One of the volumes I have by Capek is THREE NOVELS, ("Hordubal," "Meteor," and "An Ordinary Life"). I read them all and remember being completely absorbed by each. However, it's been some years ago, so I will have to refresh myself and read them all again.

The only book by Capek that disappointed me--not least because I was most intrigued by its premise, (a man develops a weapon of incredible potency--essentially a nuclear weapon--many years before such a thing existed in reality)--was KRAKATIT. It's out of print and I had to buy it from a specialist book seller. I found it rambling and lacking in real focus. But, I'm still happy to have it.

Candide said...

I read ‘War with the Newts’ first time in mid 1980s and thought it was the freshest and most poignant thing ever. Tried to read it again about 20 yers later, struggled for awhile and dropped it. Well, time goes on and things change...

Robert Cook said...

WAR WITH THE NEWTS was my first Capek and I thought it was terrific! I read it sometime in the 80s as you did. I should revisit it given your disappointing second experience with it.

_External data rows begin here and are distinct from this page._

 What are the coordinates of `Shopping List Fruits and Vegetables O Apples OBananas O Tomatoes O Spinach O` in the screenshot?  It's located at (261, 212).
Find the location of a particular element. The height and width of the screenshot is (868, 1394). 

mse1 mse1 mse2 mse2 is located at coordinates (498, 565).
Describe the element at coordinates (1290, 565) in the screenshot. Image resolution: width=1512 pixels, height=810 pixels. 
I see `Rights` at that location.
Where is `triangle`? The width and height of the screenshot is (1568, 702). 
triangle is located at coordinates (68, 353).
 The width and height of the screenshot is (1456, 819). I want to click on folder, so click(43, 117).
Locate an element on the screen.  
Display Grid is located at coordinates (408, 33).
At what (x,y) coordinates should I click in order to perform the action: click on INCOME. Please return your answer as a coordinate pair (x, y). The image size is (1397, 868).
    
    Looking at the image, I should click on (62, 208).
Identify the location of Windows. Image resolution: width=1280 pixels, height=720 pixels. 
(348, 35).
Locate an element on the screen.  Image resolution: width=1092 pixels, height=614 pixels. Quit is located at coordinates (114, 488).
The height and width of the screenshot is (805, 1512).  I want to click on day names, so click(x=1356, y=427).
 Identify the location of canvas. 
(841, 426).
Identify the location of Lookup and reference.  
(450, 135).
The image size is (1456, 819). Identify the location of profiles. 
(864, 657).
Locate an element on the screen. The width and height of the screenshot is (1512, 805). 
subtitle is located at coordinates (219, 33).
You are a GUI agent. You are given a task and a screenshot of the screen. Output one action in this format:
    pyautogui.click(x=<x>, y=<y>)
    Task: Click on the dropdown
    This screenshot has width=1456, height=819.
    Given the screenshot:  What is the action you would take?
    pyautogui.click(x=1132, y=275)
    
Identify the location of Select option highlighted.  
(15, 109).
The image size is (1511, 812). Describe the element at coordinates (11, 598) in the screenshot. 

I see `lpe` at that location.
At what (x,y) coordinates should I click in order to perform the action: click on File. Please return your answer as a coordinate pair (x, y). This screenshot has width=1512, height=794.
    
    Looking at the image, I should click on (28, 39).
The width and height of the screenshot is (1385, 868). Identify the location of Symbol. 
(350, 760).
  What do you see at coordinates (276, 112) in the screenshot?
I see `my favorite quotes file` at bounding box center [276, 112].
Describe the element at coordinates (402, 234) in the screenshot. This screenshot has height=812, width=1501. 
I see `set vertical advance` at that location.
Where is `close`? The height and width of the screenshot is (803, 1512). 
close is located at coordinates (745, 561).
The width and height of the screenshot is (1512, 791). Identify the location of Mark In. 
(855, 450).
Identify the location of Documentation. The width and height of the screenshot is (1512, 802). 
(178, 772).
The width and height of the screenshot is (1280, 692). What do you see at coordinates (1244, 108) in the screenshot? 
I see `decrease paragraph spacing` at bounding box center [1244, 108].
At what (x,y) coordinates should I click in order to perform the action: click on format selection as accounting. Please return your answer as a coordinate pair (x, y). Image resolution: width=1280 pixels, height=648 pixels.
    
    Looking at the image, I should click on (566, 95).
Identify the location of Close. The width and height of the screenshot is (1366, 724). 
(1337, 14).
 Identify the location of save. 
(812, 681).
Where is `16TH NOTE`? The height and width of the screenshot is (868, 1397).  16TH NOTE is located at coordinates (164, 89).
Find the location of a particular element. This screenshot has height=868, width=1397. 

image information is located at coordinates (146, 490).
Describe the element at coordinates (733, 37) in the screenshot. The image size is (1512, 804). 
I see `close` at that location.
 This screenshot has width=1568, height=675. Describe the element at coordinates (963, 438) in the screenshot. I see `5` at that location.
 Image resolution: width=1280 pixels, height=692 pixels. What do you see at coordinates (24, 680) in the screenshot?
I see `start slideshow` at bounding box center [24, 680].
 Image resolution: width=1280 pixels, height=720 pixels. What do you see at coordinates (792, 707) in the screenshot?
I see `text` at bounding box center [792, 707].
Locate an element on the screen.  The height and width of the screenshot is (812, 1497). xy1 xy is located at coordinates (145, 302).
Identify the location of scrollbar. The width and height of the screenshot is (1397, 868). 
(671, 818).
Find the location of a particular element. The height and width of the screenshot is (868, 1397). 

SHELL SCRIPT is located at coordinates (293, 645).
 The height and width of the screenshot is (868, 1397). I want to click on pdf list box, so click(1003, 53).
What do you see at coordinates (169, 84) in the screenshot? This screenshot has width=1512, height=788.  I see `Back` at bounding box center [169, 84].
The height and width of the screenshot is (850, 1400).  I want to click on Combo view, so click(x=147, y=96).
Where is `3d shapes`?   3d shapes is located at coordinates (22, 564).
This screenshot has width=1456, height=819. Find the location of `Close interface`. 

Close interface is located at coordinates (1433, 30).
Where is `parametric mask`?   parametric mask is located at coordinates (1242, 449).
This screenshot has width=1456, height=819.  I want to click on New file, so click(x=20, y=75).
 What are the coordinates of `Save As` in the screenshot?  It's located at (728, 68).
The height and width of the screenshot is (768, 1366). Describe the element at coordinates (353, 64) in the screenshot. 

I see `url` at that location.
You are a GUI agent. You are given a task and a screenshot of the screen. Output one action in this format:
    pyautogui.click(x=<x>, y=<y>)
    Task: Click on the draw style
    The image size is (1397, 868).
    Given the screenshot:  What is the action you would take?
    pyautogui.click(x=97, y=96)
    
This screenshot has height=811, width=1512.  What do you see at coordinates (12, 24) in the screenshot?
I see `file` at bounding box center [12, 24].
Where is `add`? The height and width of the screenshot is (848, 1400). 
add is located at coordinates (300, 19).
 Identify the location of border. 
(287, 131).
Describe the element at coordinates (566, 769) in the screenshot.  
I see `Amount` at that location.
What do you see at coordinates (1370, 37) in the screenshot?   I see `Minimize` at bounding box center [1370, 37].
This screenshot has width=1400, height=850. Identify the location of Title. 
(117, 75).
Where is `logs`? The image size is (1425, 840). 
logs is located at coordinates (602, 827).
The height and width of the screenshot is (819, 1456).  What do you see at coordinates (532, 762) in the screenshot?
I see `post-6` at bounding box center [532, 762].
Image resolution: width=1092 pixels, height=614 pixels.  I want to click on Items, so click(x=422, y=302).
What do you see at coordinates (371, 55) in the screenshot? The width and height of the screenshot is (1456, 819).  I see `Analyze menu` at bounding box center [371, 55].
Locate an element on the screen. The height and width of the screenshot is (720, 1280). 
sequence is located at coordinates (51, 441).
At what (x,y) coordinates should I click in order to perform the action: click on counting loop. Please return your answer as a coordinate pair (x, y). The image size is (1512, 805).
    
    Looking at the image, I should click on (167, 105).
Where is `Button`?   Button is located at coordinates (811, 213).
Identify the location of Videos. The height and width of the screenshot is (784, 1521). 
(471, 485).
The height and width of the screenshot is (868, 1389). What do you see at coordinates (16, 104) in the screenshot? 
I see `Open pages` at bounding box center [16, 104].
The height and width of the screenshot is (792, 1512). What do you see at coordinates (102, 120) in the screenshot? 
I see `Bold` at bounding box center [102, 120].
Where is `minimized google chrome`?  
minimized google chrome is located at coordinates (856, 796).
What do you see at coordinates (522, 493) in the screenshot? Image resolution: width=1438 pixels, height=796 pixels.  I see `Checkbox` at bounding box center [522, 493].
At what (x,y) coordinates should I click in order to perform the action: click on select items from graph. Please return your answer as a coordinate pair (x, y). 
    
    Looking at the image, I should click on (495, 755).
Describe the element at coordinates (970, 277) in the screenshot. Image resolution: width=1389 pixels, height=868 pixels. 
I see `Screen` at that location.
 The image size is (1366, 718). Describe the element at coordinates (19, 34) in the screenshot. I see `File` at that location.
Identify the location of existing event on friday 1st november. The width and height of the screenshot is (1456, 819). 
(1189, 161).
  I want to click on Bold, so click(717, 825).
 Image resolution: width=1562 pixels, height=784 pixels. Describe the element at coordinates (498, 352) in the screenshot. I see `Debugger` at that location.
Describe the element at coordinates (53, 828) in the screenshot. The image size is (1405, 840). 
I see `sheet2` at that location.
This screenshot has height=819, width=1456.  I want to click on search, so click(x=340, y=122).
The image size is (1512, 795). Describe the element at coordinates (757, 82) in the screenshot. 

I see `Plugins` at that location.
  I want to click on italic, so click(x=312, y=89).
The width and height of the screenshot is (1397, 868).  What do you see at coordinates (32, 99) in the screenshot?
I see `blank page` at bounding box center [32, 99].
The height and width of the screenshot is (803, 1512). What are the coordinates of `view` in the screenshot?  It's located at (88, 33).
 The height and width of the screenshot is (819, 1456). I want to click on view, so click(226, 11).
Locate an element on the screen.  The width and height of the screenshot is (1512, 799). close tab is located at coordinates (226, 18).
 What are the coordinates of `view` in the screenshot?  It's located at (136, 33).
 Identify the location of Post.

(I read NOTES FROM UNDERGROUND by Dostoevsky three times, once in high school for a Humanities class, a second time not long after college on my own initiative, and a third time in my 40s. My experience of the book was entirely different with each reading. The only time I disliked it was when I read it in high school. I was too unread and mentally and emotionally immature to understand it or the literature of despair of which it is a signal part.)